1 What circumstances led to this state of affairs?
1.1 Creating cyberspace: a technology toolkit
A great weakness afflicting the ability of social sciences to debate intelligently the implications of cyber in all its forms – cyber security, cyber warfare, cyber espionage, cyber terrorism and cybercrime, among others – is a lack of affinity with the basic scientific underpinnings and technical realities behind cyberspace itself. Many mistakes indeed have been committed in analyses of the subject, betraying a lack of technological understanding that must be corrected. Doing so need not, however, require exhaustive or even particularly deep dives into realms such as computer science (although anybody truly serious about operating in cyber security would be well-advised to do so); what is needed is an accessible tour of the technical realities that make cyberspace a reality, to provide those from social sciences, the humanities and law with a “toolkit” that allows reasoned assessment as to why those core features, which enabled cyberspace as we now know it to operate, matter in security terms.

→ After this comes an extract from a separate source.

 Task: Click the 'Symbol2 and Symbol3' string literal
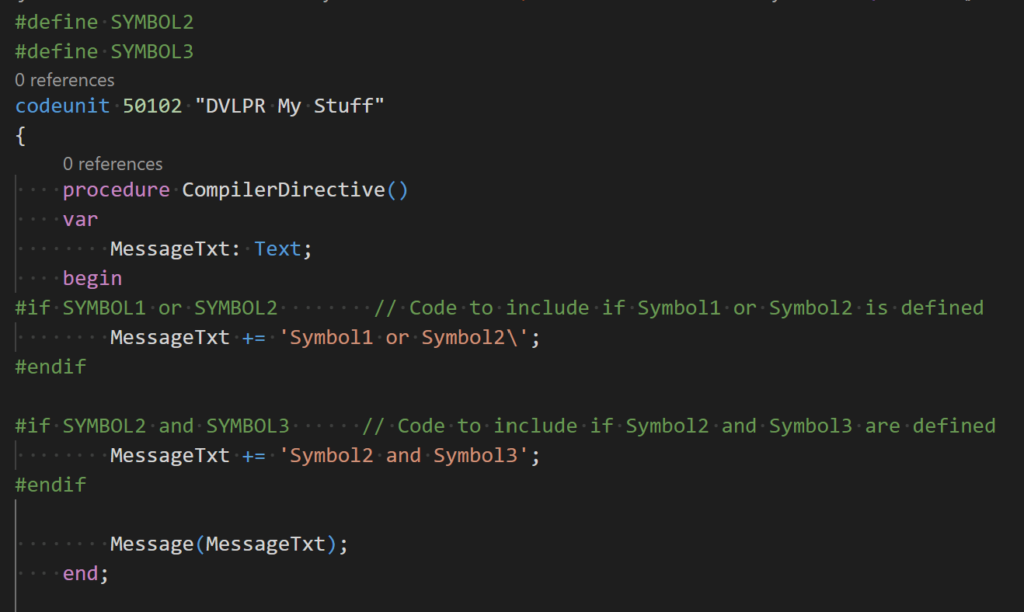[x=410, y=456]
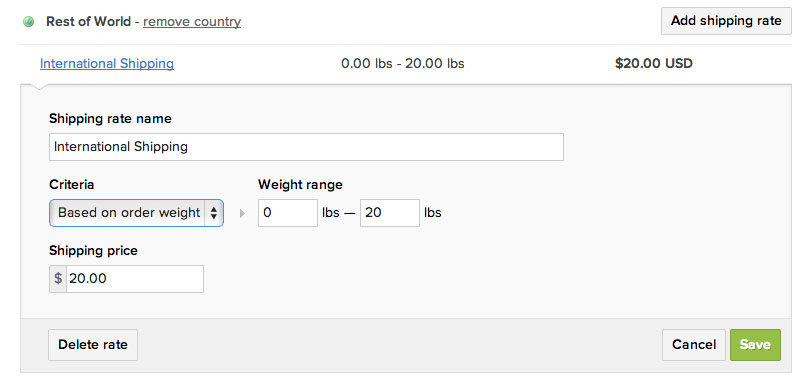Click the maximum weight field showing 20
The image size is (801, 385).
[x=390, y=213]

There are many representations that seek to articulate the layers composing cyberspace, and NATO’s Cooperative Cyber Defence Centre of Excellence (CCDCOE) is quite right to issue its own caveat before any definition: ‘There are no common definitions for Cyber terms – they are understood to mean different things by different nations/organisations, despite prevalence in mainstream media and in national and international organisation statement.’1 This caveat also applies to the layers readers will encounter throughout literature on matters of cyberspace, the British Ministry of Defence (MoD) states its position that cyberspace consists of six interdependent layers: ‘social; people; persona; information; network; and real.’2 The Internet Telecommunications Union (ITU) also offers a high number of layers, listing computers, computer systems, networks and their computer programs, computer data, content data, traffic data, and users.3 This author chooses to opt for a somewhat more minimalist list, in order to capture the very basic technological essentials that cyberspace requires to operate: the software (logical) level and the physical architecture (geography).4 While there are of course numerous elements that one can cover, for the purposes of this book it is believed that covering these two areas, with five specific aspects of cyberspace activity, will suffice in outlining both the technical operation and their necessary security aspects concerning cyber security.
The software layer
Packet switching
There is little need to try and provide any sort of generic history of the Internet as a whole, this has been mightily achieved from those working on the technical side of cyberspace affairs,5 in social science,6 and in general history.7 The focus here instead is on outlining the key elements of cyberspace, beginning with packet switching. Packet switching is the core element that differentiates8 cyberspace and the Internet from previous means of transmitting information; the immediate predecessor services – the telephone and the telegraph networks – relied on circuit switching. Very simply, circuit switching was a linear, manual connection that had to be maintained for any single call or point of transmission to be successfully made – ‘a set of switches creates a dedicated circuit for signals to go back and forth’;9 were any flaw or failure in the circuit to occur, the transmission would be lost. Not only this, but the entirety of the data needed to flow through that single circuit, leaving it very vulnerable to intercept as a key security concern.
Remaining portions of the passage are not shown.